New Thinking For Health Reform

Before September 11, Congress was embroiled in a partisan fight over the Patients' Bill of Rights. This was just the latest in a seesaw process where Congress first fights over how to lower health care costs and decrease the number of uninsured, and then fights over how to ensure better coverage for those who have it, only to find themselves squabbling over the uninsured again.

A change of thinking is needed so that both goals – universal access to affordable health insurance and a high level of patient satisfaction – can be achieved simultaneously.

Early in its first term, the Clinton Administration promoted managed care as the solution to high health care costs. In a plan designed by Hillary Clinton, the government would fund a nationalized system of managed care, with competition between HMOs helping to hold down costs. The argument for HMOs was based on the thought that health costs were high, because doctors were paid per service delivered. HMOs would make physician compensation independent of the amount of service delivered, either by putting doctors on salary, or through a strict per patient payment.

While Clinton's plan was rejected, the goals were largely achieved anyway. Today, over 80 percent of employees who get health insurance from an employer are enrolled in some form of managed care.

Yet traditional fee-for-service insurance wasn't the problem. Fee-for-service is only inflationary when a third-party is paying the bill. This is true regardless of the kind of third-party payer involved – employer, insurer, or government. They will all find a way to limit their costs by restricting the supply of services available to the patient.

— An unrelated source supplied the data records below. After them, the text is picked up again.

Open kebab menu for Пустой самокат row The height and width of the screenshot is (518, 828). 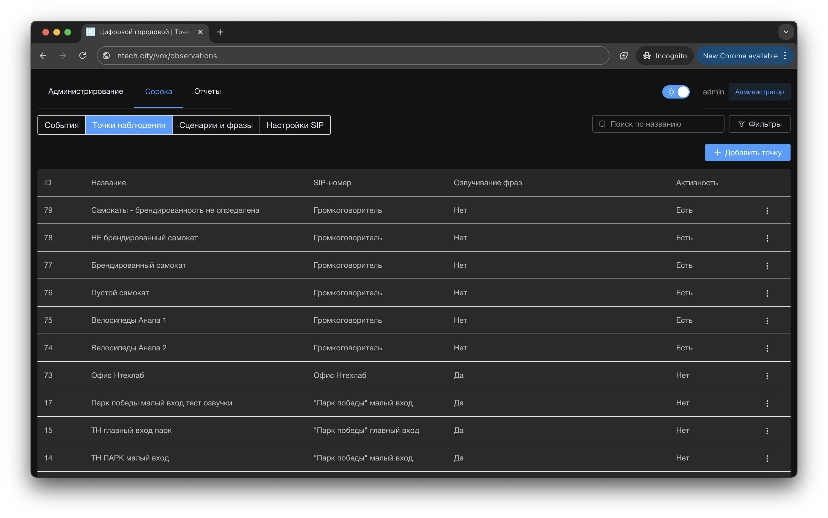767,293
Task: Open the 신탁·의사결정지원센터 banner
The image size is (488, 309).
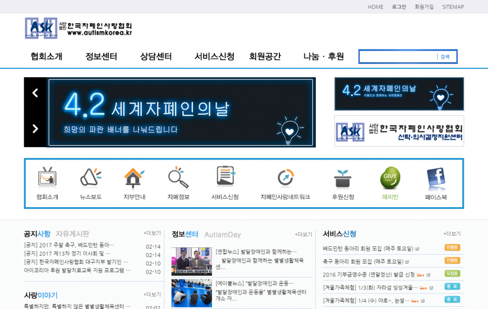Action: [x=399, y=131]
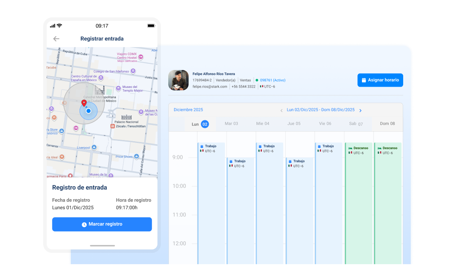Screen dimensions: 454x265
Task: Select the Museo del Templo Mayor map marker
Action: click(118, 88)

As managed care became increasingly unpopular, those who had previously championed its promises began to condemn its abuses. There was one consistency however: The belief that the federal government should actively solve our health care problems.

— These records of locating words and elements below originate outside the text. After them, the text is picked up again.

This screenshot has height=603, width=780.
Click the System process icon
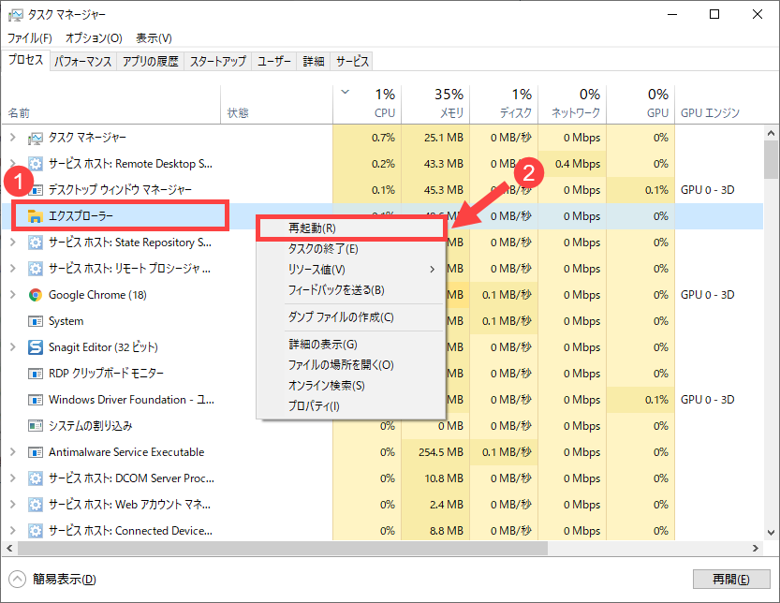pos(34,321)
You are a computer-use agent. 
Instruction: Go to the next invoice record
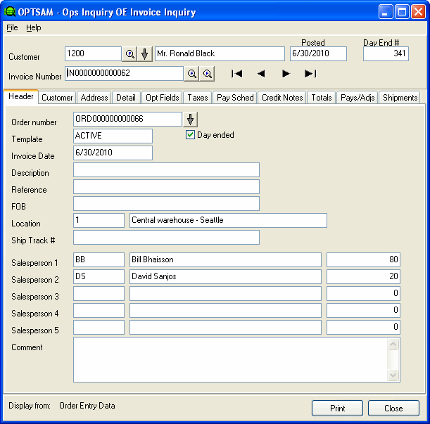(286, 73)
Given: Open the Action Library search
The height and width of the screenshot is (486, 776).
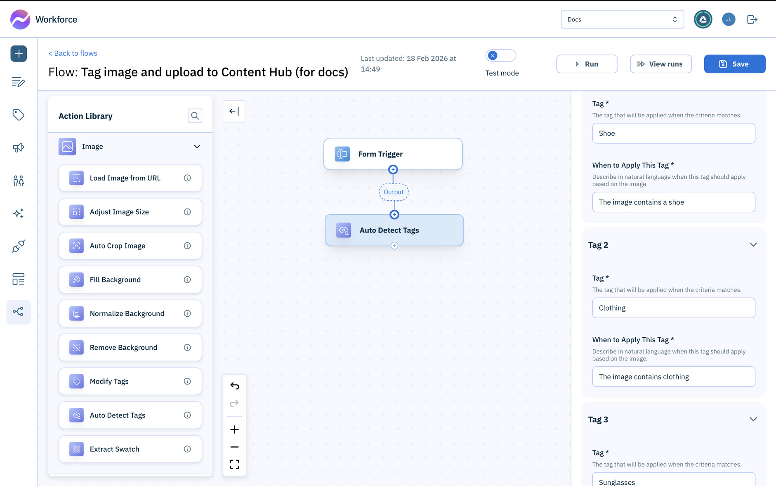Looking at the screenshot, I should pos(195,116).
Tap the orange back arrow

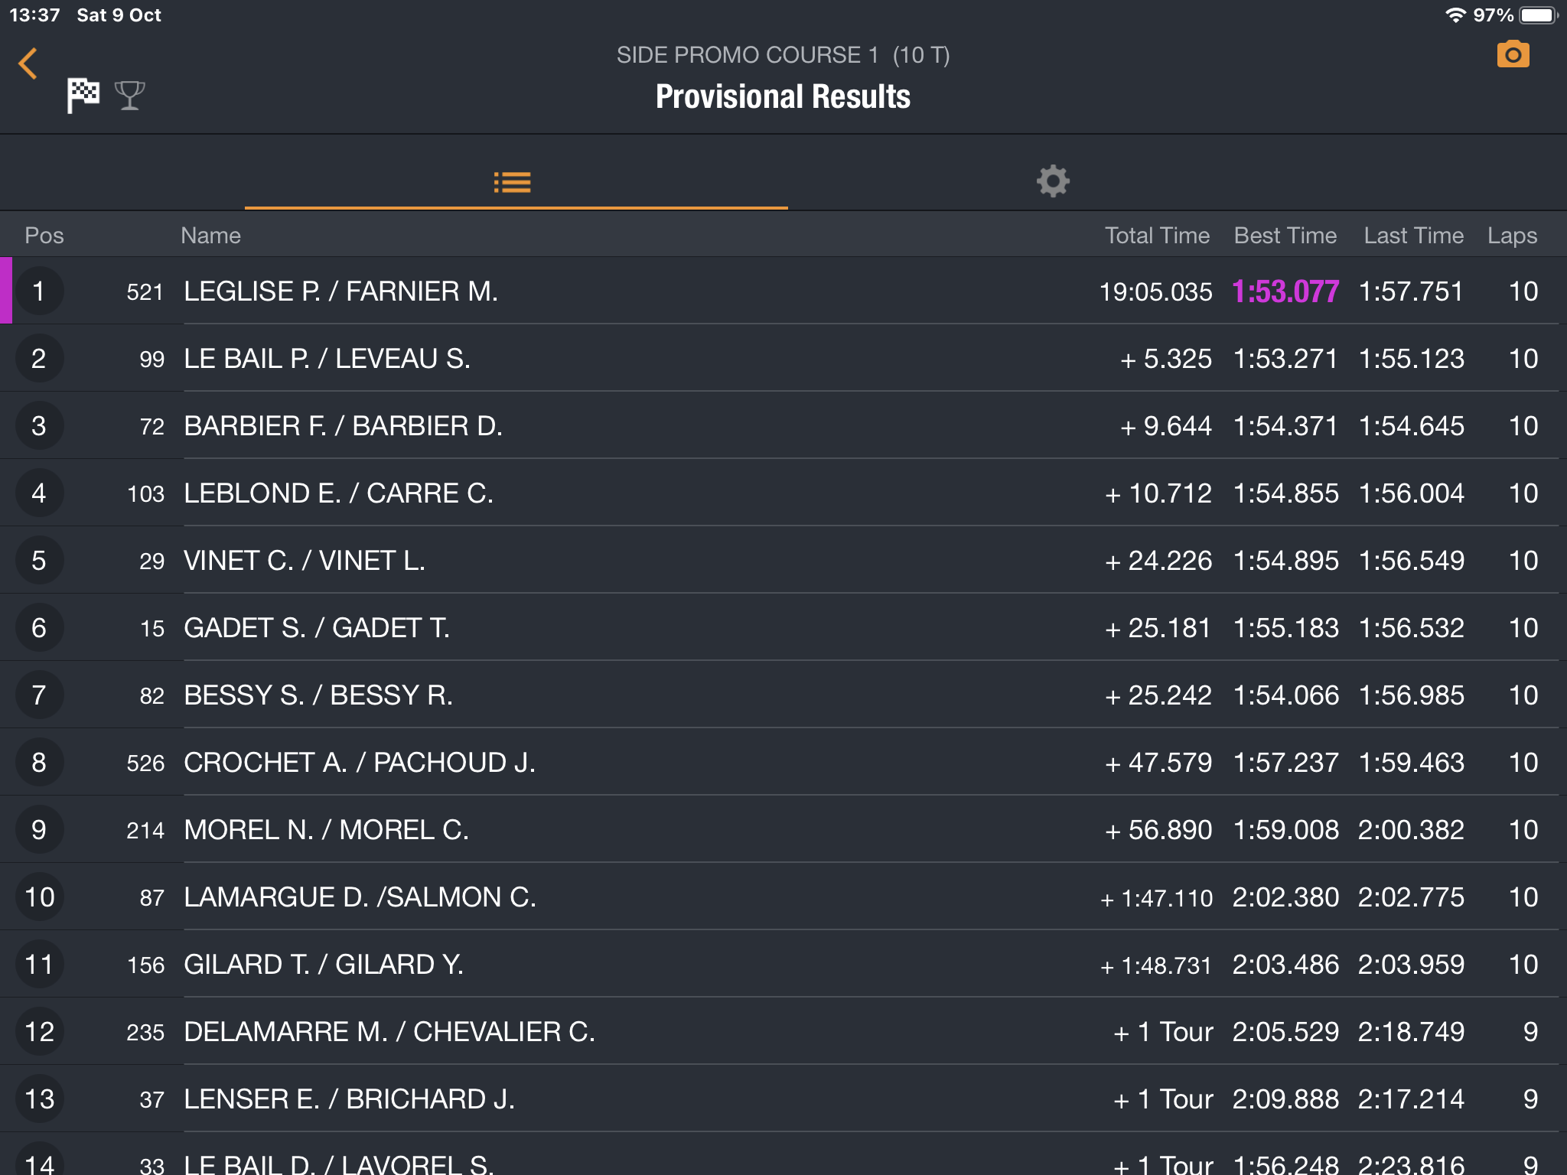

Is there a better way? Yes, but it will take a new approach – one that empowers patients and limits the government and employers to a purely financial role. This means creating a refundable tax credit for the purchase of health insurance, and shifting to more consumer-directed health insurance models.

Today's system is centered around employer-based coverage, which is free from all taxes. Yet most people who must buy their own coverage get no tax break at all. A refundable tax credit can "level the playing field" and encourage the uninsured to purchase coverage without creating new big government programs.

By making this credit universal, the government would treat everyone the same, rather than subsidizing lavish coverage for the wealthiest, while providing no subsidy for many low to middle income workers.

On a level playing field, the role of the employer would be determined in the marketplace – not by tax law. Under this system, employers would have at least three options: They could offer no health benefit; they could offer a defined contribution to the health insurance of their employee's choosing; or they could negotiate with an insurance company to offer employees the option of joining a reduced-cost group plan. Either way, the choice is the employees, not the employers or the governments. And in most cases, the employee can stay with the same policy regardless of employment status. No more constantly having to adjust to new policies. No more having to find a new doctor.

As for patient protection, nothing protects patients more than the ability to manage some or all of their own health care dollars. When patients control their money, say through a personally owned Medical Savings Account (MSA), they have the power to act in their own interest. Unfortunately, tax-free MSAs are currently available only to the self-employed and businesses with 50 or fewer employees. Moreover, for those who are eligible the law is highly restrictive. A family, for example, must have a $3,000 deductible, regardless of how much money is in the family's MSA. These restrictions and others have needlessly reduced the availability and attractiveness of MSAs.

The government should allow every American to establish an MSA – irrespective of any deductible or any other feature of the individual's insurance plan. If they could, MSAs would wrap around any health plan – paying for any services not paid by the plan itself.

If we are ever going to get off the health reform seesaw, we are going to have to think differently. It's time for the federal government to stop micromanaging, and instead empower patients and allow the marketplace to design innovative solutions based on consumer demand.